Nadda Highlights 1.81 Lakh Ayushman Arogya Mandirs as Health System Backbone
Synopsis
Key Takeaways
Union Health Minister J. P. Nadda on Wednesday, June 24, 2026, highlighted a landmark shift in India's healthcare architecture, asserting that for the first time a balanced and integrated linkage has been established across primary, secondary, and tertiary levels of care. He credited 1.81 lakh Ayushman Arogya Mandirs with strengthening the first point of contact for health services across rural and urban India.
Context
Nadda posted in Hindi, stating: 'स्वास्थ्य व्यवस्था को मजबूत बनाने के लिए पहली बार प्राइमरी, सेकेंडरी और टर्शियरी हेल्थ केयर के बीच बेहतर लिंकेज और संतुलित दृष्टिकोण अपनाया गया' ['For the first time, a better linkage and balanced approach has been adopted between primary, secondary, and tertiary healthcare to strengthen the health system']. The minister underlined that these facilities ensure citizens receive 'the right treatment and referral at the right time.'
The statement marks a deliberate effort by the Union Health Ministry to frame the Ayushman Bharat programme not merely as a hospitalisation insurance scheme, but as a structurally integrated, three-tier health delivery system.
Policy Backdrop
The Ayushman Bharat programme was launched in 2018 with two distinct pillars: Health and Wellness Centres targeting primary care, and the Pradhan Mantri Jan Arogya Yojana (PM-JAY) providing financial coverage for secondary and tertiary hospitalisation. The original target was to establish 1.5 lakh such primary care centres across the country.
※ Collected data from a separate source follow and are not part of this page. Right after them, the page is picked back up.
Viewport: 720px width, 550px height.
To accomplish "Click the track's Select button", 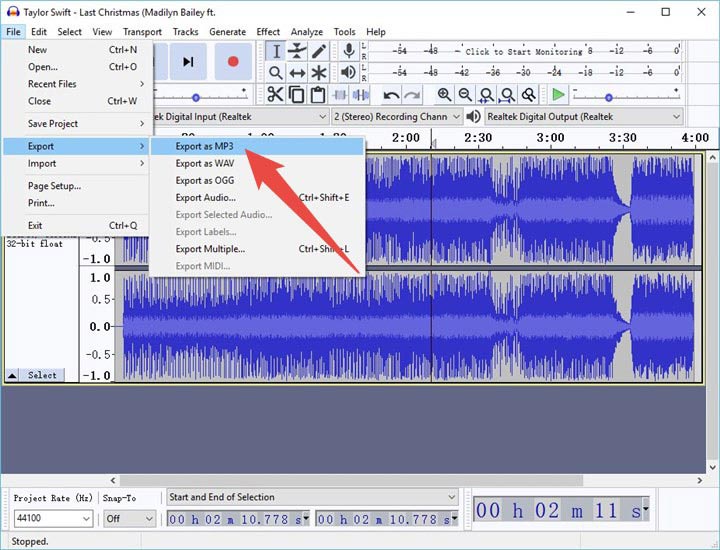I will pos(42,375).
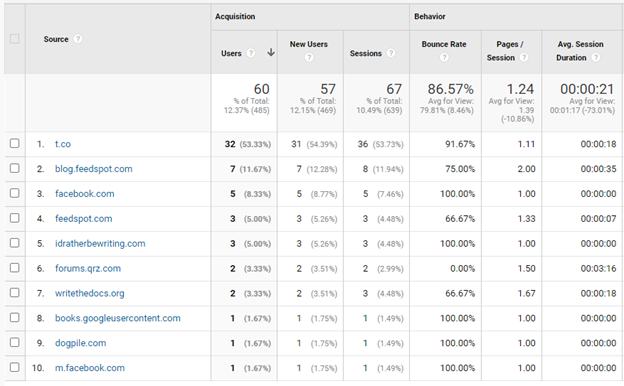Screen dimensions: 624x386
Task: Open help icon under New Users
Action: [x=309, y=57]
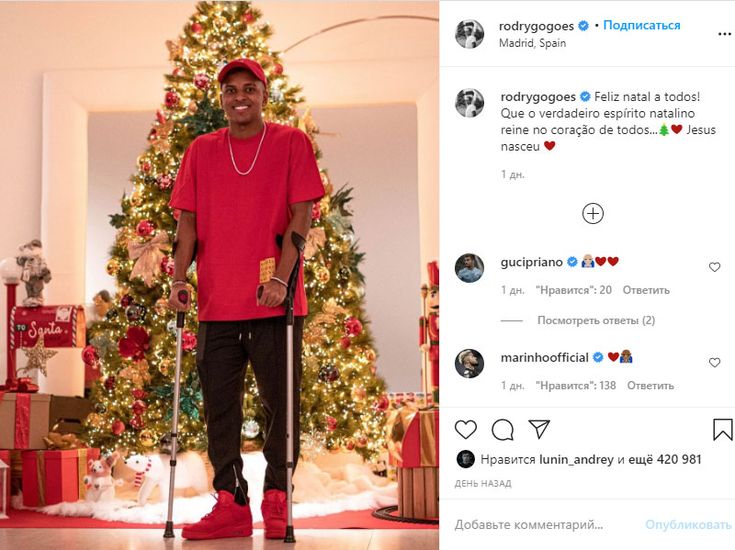Follow using the Подписаться link

(x=641, y=25)

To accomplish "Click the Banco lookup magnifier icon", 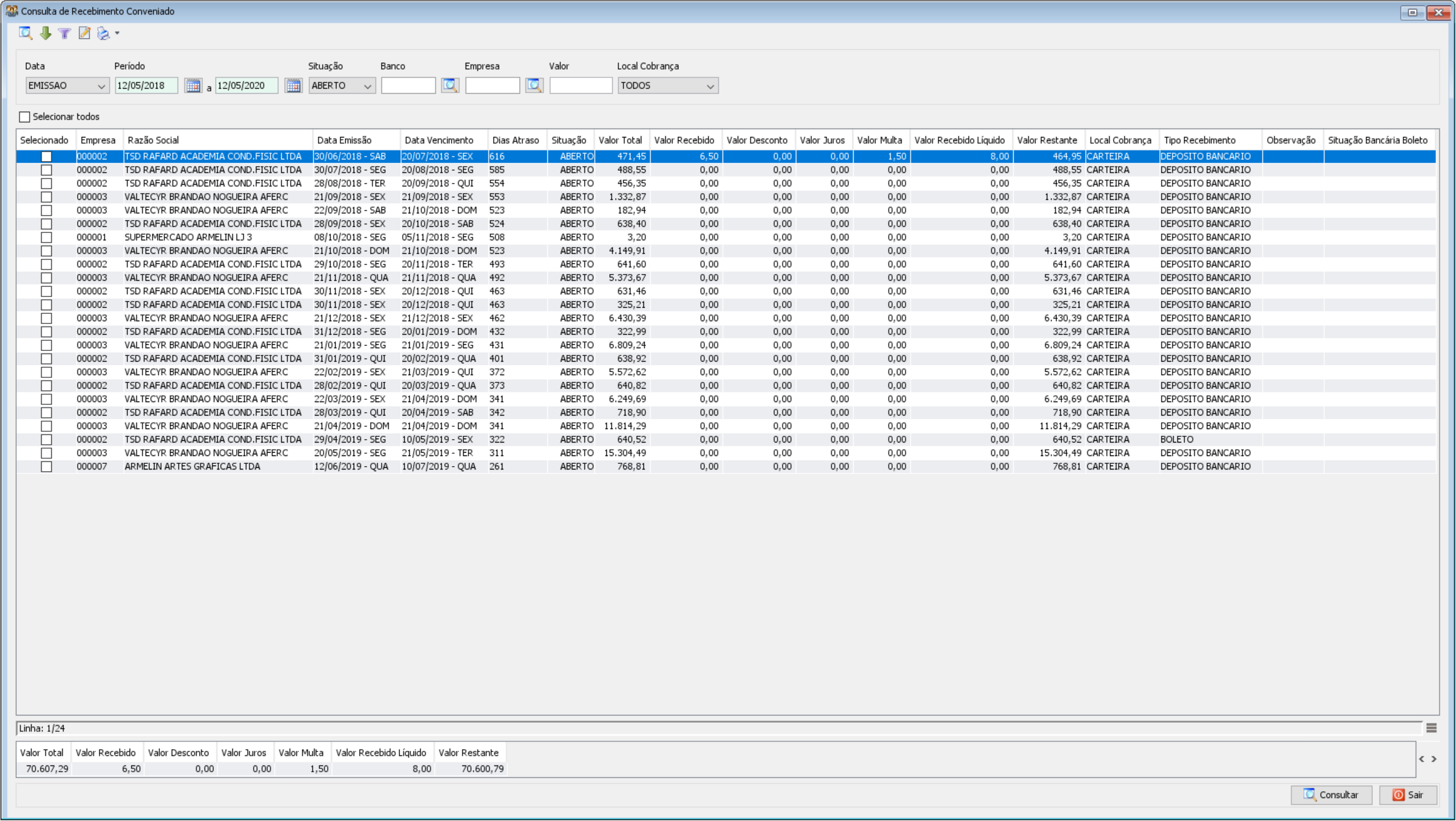I will click(x=450, y=85).
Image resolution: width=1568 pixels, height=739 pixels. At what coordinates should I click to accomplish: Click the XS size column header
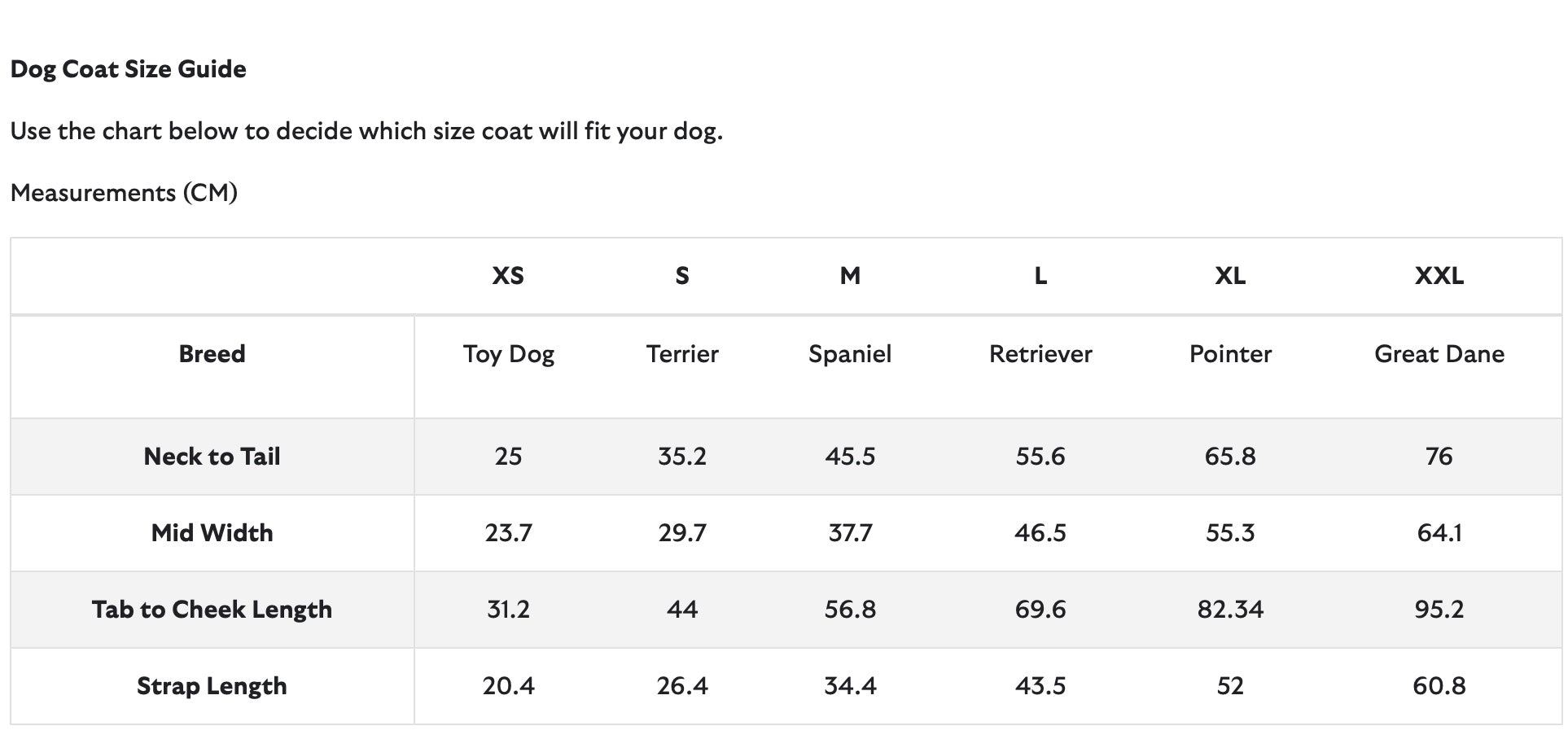tap(508, 276)
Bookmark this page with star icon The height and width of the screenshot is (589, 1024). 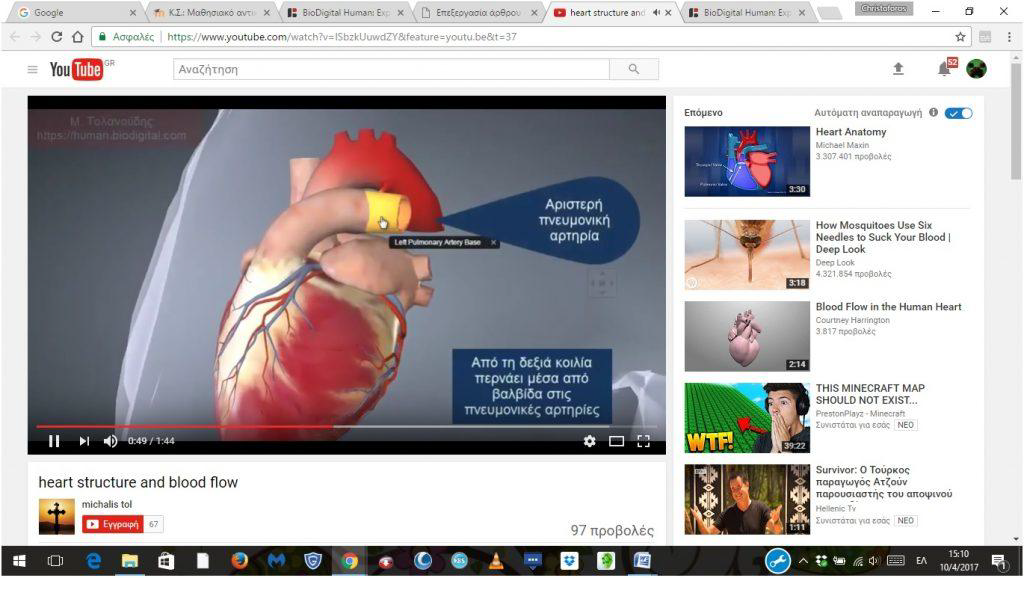pos(960,37)
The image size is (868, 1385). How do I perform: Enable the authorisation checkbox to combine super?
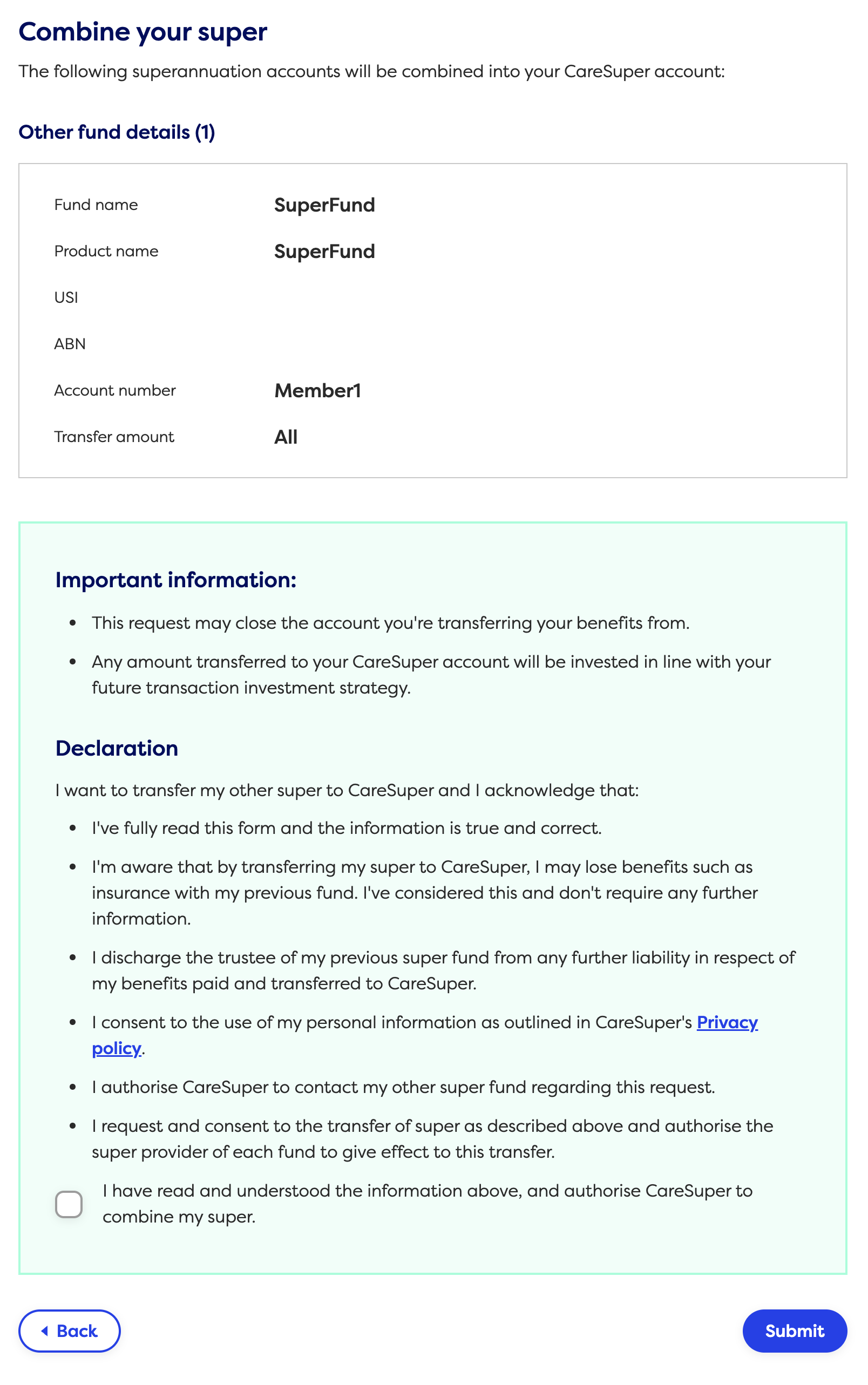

The National Health Policy 2017 had explicitly recommended a tiered referral architecture to reduce fragmentation between care levels. The rebranding and expansion of these centres as Ayushman Arogya Mandirs represents the government's effort to operationalise that policy vision at scale. India has pursued a hub-and-spoke model under this framework to lower out-of-pocket expenditure and manage the rising burden of non-communicable diseases.
The emphasis on integrated, comprehensive primary healthcare marks a structural departure from earlier disease-specific vertical programmes, moving toward a model where the first point of contact manages, monitors, and refers patients across the care continuum.
Stakeholders and Impact
The primary beneficiaries of this network are rural and urban populations who previously faced barriers of distance, cost, and fragmented care pathways. By positioning Ayushman Arogya Mandirs as the first contact point, the government aims to reduce the burden on district hospitals and tertiary facilities caused by patients bypassing primary care.
Timely referrals from primary centres to PM-JAY-empanelled hospitals are central to the model's effectiveness. For patients in underserved areas, a functional referral chain can be the difference between early intervention and late-stage, costlier treatment.
What's Next
Attention will now turn to functional integration — whether these 1.81 lakh centres are operationally linked with district hospitals and empanelled tertiary facilities in practice, not just on paper. Health Ministry data on referral completion rates and state-level implementation reviews will be closely watched as indicators of whether the three-tier linkage Nadda described is translating into measurable outcomes on the ground.
As the government continues to scale the Ayushman Bharat ecosystem, the success of this integrated model could define the template for public health delivery in India for the next decade.